* What to work on
Gather all lines from the material that contain "progetto".

* Given information
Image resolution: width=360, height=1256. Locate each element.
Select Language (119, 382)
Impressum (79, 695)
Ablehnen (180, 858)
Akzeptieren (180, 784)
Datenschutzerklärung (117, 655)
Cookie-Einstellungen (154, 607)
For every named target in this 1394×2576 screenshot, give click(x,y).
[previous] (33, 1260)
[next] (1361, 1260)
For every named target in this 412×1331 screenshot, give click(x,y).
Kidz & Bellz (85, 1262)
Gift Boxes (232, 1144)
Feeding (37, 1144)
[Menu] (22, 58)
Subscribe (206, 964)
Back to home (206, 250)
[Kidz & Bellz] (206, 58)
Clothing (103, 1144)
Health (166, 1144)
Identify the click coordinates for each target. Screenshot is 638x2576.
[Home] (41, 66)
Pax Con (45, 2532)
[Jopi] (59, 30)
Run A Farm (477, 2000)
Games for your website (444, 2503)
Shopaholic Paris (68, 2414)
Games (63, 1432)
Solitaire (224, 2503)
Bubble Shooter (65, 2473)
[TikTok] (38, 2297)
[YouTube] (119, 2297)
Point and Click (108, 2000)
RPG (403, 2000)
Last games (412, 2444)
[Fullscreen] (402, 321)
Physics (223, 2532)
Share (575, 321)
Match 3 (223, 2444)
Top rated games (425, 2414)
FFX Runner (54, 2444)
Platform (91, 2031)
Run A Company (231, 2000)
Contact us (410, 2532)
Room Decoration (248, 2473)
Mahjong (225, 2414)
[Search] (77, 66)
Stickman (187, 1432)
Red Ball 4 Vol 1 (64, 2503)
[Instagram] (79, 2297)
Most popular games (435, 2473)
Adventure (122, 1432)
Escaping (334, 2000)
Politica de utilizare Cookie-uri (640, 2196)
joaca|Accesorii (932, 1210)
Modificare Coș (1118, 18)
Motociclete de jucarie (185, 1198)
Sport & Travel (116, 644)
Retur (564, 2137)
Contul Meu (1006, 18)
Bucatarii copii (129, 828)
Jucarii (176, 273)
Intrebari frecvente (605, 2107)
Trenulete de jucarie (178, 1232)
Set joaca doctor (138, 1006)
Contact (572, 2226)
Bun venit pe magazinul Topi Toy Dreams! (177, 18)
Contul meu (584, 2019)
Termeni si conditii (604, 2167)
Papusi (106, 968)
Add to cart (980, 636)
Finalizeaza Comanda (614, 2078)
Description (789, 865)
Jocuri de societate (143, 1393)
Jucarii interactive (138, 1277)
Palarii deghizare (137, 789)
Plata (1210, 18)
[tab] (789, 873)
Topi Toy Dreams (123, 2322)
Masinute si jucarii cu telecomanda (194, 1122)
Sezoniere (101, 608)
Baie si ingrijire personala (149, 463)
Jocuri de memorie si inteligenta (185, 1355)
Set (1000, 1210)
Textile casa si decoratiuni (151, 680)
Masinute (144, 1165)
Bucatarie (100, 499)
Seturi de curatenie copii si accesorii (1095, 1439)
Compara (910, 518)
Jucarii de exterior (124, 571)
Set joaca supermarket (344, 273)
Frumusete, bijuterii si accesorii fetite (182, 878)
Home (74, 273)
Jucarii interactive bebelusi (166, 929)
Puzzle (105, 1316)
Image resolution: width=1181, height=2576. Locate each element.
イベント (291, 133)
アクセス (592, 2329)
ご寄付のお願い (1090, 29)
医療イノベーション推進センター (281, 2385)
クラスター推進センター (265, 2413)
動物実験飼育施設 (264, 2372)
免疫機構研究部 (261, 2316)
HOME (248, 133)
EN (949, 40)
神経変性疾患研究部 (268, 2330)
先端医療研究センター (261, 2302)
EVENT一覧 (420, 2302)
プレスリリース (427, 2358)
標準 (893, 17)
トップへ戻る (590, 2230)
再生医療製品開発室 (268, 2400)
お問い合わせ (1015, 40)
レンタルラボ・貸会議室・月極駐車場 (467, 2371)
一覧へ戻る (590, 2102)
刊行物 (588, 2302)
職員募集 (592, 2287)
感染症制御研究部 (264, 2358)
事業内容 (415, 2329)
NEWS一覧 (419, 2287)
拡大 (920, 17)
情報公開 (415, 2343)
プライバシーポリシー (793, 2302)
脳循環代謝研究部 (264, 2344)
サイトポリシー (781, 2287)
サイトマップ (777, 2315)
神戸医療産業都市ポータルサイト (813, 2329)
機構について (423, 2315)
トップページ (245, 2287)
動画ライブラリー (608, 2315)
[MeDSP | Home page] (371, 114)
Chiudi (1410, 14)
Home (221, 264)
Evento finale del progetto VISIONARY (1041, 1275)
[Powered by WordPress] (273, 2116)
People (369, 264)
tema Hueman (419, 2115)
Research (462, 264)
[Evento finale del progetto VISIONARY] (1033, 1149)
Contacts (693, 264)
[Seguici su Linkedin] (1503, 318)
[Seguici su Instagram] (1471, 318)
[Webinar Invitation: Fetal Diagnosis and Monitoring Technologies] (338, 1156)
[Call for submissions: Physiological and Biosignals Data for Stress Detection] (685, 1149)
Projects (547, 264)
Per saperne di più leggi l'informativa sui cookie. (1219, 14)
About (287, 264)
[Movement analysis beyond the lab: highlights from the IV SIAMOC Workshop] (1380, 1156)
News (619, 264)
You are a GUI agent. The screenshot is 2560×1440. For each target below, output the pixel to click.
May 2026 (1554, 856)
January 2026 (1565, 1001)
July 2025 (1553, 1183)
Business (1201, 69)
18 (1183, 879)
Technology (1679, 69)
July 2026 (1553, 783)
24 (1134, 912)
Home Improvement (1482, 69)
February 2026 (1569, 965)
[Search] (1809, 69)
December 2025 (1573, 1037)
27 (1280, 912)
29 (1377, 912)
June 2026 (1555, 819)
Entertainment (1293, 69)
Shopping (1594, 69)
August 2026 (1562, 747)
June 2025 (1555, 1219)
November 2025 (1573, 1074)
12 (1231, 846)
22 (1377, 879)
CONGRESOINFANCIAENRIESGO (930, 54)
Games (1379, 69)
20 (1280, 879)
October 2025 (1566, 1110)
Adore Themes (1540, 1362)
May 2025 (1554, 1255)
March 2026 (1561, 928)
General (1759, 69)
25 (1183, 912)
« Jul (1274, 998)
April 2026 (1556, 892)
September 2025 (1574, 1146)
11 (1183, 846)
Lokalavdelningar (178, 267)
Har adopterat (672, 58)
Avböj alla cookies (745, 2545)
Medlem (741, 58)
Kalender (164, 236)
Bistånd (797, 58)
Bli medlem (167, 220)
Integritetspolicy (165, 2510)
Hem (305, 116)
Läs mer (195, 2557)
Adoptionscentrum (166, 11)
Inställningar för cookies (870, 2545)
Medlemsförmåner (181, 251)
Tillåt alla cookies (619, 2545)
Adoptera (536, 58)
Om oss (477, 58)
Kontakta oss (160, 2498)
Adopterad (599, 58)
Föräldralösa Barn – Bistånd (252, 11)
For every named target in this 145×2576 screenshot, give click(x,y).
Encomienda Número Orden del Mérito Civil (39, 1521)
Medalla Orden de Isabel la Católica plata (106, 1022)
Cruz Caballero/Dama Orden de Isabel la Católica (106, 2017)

* Response to this exercise
Evento finale del progetto VISIONARY (1041, 1275)
[Evento finale del progetto VISIONARY] (1033, 1149)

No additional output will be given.